Gdy jednak powstał rząd Donalda Tuska, minister nauki Barbara Kudrycka
i minister rozwoju regionalnego Elżbieta Bieńkowska ogłosiły
unieważnienie listy projektów indykatywnych. Trudno było nie oprzeć
się wrażeniu, że całą listę anulowano tylko dlatego, żeby uderzyć
przede wszystkim w WSKSiM. Rząd miał też wsparcie w tej sprawie ze
strony Danuty Hübner, ówczesnej unijnej komisarz ds. polityki
regionalnej, która przekonywała, że dotacja toruńskiej uczelni się nie
należy, bo nie prowadzi ona działalności "zgodnej z europejskimi
wartościami". Co to oznacza, nikt nie wie. Pani komisarz co prawda
potem, na spotkaniu z przedstawicielami WSKSiM wycofywała się ze
swoich deklaracji, ale to i tak nic nie dało - projekt uczelni nie
wrócił na listę inwestycji kluczowych.

◆ Zawartość danych
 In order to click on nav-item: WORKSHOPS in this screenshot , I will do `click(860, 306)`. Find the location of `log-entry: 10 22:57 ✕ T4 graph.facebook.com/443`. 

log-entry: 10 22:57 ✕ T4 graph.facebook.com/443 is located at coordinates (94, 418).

◆ Twoje zadanie
Które dwie ministry według tekstu dokumentu ogłosiły unieważnienie listy projektów indykatywnych? Opieraj się wyłącznie na tekście dokumentu.

◆ Odpowiedź
Minister nauki Barbara Kudrycka i minister rozwoju regionalnego Elżbieta Bieńkowska.